# [Problem]
Could you find every line in the records below that contains the word "heading" and copy it?

Records from a data collection
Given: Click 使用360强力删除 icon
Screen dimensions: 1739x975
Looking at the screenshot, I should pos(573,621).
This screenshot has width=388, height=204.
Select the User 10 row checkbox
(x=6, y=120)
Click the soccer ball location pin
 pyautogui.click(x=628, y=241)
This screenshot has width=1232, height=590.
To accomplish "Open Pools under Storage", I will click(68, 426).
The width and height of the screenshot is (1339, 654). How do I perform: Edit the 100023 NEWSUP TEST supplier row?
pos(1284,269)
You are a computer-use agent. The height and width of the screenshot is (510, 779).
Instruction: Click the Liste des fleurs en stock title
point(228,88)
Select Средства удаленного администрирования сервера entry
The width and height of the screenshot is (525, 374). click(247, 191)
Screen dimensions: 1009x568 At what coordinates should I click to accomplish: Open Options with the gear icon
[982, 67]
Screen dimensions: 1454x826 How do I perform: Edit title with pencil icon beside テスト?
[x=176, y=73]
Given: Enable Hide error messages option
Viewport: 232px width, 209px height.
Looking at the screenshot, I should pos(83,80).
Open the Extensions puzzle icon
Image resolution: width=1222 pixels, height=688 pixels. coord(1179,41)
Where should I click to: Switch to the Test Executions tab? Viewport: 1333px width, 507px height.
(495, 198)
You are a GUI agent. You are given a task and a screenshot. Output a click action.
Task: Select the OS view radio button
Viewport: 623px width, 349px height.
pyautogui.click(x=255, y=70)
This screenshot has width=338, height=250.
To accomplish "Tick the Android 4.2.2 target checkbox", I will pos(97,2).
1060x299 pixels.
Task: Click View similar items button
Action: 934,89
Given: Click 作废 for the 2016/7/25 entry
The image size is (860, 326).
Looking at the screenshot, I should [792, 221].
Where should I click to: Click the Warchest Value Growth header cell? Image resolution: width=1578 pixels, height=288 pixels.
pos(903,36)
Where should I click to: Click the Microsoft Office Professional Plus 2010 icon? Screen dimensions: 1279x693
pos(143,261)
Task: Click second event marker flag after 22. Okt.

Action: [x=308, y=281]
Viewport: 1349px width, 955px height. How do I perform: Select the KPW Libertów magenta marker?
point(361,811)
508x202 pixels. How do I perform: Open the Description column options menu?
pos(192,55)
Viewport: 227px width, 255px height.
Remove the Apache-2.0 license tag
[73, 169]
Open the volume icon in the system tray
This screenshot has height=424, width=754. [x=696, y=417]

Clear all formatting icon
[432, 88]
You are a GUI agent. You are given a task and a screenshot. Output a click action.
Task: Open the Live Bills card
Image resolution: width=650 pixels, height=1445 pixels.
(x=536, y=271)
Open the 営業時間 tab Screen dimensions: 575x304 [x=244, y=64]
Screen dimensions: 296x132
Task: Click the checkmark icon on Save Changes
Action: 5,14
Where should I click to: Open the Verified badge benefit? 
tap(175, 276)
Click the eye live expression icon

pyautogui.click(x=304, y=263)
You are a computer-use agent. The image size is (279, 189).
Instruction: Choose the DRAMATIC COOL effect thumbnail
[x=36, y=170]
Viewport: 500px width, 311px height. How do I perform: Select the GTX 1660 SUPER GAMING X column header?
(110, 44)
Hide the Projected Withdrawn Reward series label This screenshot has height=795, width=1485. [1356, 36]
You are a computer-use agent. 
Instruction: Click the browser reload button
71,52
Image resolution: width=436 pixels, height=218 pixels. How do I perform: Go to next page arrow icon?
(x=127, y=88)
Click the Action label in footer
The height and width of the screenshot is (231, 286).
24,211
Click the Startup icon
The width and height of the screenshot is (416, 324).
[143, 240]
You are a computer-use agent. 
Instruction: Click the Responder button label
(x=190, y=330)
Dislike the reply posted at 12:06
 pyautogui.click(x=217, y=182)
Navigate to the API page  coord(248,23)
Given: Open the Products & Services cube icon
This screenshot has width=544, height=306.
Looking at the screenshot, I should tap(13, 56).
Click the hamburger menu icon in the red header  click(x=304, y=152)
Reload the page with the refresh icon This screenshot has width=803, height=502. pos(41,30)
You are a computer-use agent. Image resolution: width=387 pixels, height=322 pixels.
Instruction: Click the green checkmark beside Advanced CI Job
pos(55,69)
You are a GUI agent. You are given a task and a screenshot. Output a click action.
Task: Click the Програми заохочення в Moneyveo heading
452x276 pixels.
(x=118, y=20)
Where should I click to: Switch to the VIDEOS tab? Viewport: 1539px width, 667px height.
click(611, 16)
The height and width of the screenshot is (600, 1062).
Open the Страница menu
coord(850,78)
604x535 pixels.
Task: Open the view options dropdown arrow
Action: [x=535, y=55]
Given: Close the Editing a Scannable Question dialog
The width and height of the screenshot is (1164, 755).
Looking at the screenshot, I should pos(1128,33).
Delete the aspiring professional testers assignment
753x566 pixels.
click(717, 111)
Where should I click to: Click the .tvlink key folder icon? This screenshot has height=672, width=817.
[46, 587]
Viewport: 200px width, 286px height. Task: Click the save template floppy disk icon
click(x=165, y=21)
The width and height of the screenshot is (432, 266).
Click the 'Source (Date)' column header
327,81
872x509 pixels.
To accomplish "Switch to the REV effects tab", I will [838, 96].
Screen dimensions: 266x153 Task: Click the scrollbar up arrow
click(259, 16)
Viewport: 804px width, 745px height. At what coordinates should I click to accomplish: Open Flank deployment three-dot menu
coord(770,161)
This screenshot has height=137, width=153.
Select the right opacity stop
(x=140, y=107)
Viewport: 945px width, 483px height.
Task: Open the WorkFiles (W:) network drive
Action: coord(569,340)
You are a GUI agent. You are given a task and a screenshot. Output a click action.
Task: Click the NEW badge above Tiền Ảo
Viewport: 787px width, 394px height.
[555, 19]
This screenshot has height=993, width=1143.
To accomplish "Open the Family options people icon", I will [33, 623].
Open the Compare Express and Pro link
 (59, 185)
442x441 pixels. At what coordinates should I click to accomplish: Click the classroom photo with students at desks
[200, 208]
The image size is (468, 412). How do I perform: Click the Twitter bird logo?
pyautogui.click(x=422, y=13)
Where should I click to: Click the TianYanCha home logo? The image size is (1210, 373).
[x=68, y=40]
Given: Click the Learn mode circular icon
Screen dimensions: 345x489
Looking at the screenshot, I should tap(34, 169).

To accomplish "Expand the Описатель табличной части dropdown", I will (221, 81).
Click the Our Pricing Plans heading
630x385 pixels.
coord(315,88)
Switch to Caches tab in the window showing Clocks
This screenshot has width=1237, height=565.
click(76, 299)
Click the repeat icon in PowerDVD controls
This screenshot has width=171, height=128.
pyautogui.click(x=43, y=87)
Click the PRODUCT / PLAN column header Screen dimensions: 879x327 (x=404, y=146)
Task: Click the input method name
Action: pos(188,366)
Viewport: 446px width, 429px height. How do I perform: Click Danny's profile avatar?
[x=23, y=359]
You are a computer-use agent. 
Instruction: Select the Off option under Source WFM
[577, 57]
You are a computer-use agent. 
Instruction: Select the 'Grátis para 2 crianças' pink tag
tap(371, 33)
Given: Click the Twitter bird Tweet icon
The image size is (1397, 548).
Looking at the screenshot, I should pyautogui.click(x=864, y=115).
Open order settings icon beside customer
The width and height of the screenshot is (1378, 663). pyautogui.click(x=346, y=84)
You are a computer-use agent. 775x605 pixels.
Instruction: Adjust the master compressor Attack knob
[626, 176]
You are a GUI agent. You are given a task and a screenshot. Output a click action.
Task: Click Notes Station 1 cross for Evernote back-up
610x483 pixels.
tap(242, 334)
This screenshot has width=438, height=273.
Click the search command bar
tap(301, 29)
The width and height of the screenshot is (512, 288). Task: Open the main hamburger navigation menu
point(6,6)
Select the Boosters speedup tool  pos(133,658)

# [Task result]
Task: Click the Програми заохочення в Moneyveo heading
Click the Our Pricing Plans heading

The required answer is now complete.